Decentralized finance has a control problem it must solve if it is to become the economic force supporters believe — and opponents fear — that it can become.
And fear they do.
In March, Deloitte wrote that in DeFi “traditional financial services face a potentially existential moment that may challenge traditional business models,” adding that it “represents the most significant disruptive force on the global financial system.”
Not to be outdone, the International Monetary Fund in April added that the “absence of governing entities means DeFi is a challenge for effective regulation and supervision.”
That said, DeFi appears to have developed an Achille’s heel, of sorts, in the form of slow reaction time, and solving the weakness may be something of a Catch-22.
While many, if not most, DeFi projects are still not truly and fully decentralized, with developers having what amount to backdoor master keys, the ostensible goal is for them all to be fully run by self-executing smart contracts. Which would make reacting quickly to problems virtually impossible, as that requires centralized control.
Which is a problem in any business, but especially finance. And particularly in a segment with the vulnerability to hackers, DeFi has shown, with more than $3 billion stolen in 2022 alone, according to Chainalysis.
Leaving aside security holes, consider court orders, money laundering responses, a sudden crash in exchange rates — any number of issues that require a fast response.
Not a Game
That problem was on full display again Thursday night (Nov. 3), when play-to-earn blockchain game developer Gala Games revealed that it had effectively hacked its own project, “stealing” more than $2 billion to prevent actual thieves from using a potential exploit it found in its code.
It began at 4:54 p.m. when blockchain security firm PeckShield noticed a huge outflow of funds occurring on a liquidity pool supporting the firm’s cross-chain bridge, which allows users to trade crypto quickly and cheaply for the GALA tokens.
A few minutes later, pNetwork, a blockchain infrastructure provider for Gala, tweeted out: “we noticed pGALA wasn’t to be considered safe anymore and coordinated the white hat attack to prevent pGALA from being maliciously exploited. Funds are safe.”
Unpack that for a minute. They found a “misconfiguration of the @pNetworkDeFi bridge” and instead of turning off the service, the only way to fix it — or at least the fastest way — was to steal it themselves.
And that’s leaving aside that the thought of a $2 billion hack was not shocking. Of course, $718 million was stolen last month in what Chainalysis dubbed “hacktober.”
Way Too Slow
Leaving aside the specifics of Gala Games’ issue, the problem is with how DeFi is governed by the decentralized autonomous organizations, or DAOs, that are at the core of decentralized finance.
DAOs are at their core smart contracts that act independently of human control. But in order to let users update them in any way, from coding upgrades to interest rate changes, there is a voting procedure using governance tokens, a type of cryptocurrency that generally does little more than give holders a say in DAO updates.

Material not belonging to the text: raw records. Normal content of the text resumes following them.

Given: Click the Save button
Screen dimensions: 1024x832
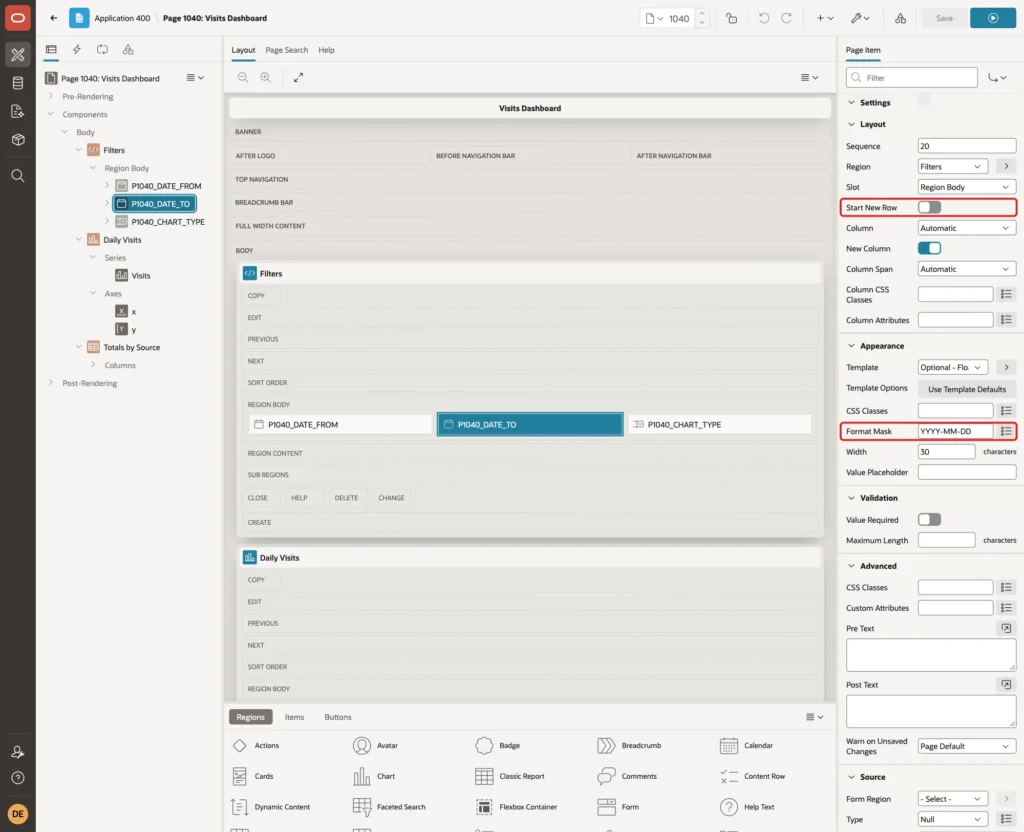Looking at the screenshot, I should click(944, 18).
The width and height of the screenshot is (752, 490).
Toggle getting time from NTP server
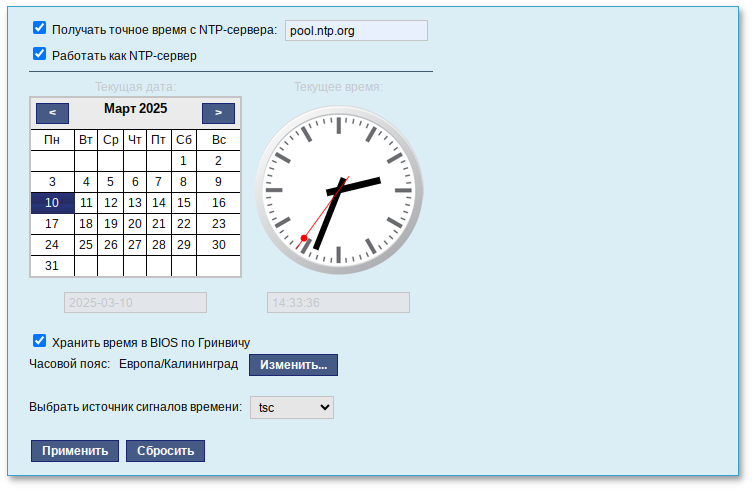coord(40,29)
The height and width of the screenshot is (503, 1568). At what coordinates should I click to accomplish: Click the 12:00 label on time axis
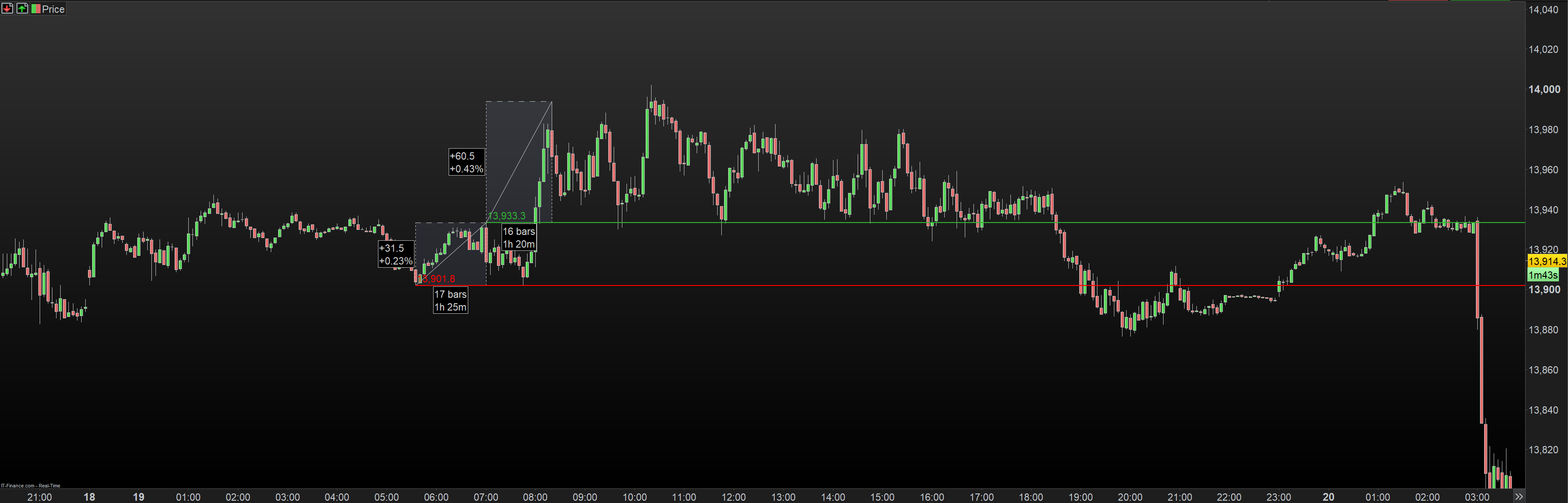(x=734, y=497)
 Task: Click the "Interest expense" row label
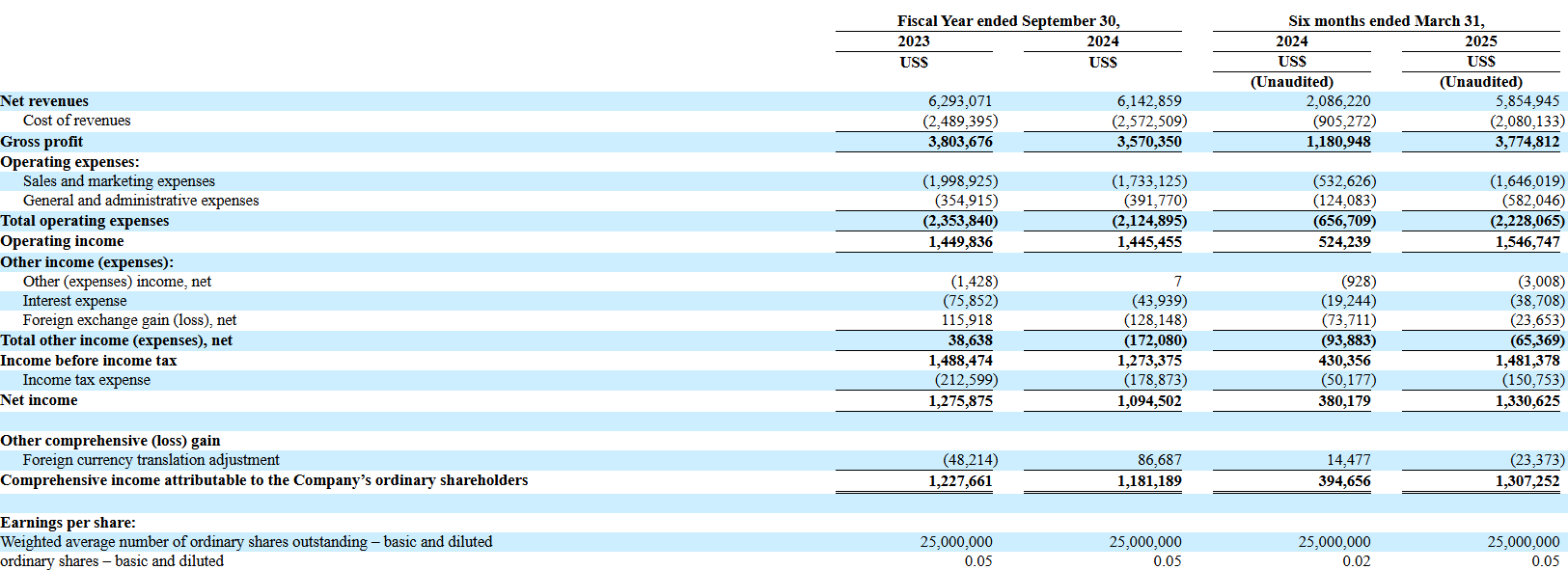[x=74, y=301]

The problem is those changes are generally managed in slow-moving a two-stage procedure. First, a change is proposed by someone who writes up its specifics and then tries to raise support for it, generally on social media like project-specific Discord channels.
After a set number of days, a preliminary vote is held — often over several more days — that is essentially a primary election. If the proposal gets enough support, another election is held to pass or reject it. The discussion periods last between days and weeks, as do the polling periods.
Until then, nothing can be done. Which makes robbing yourself sound like a reasonable course of action.
Whether it is a reasonable way to do business is another question entirely.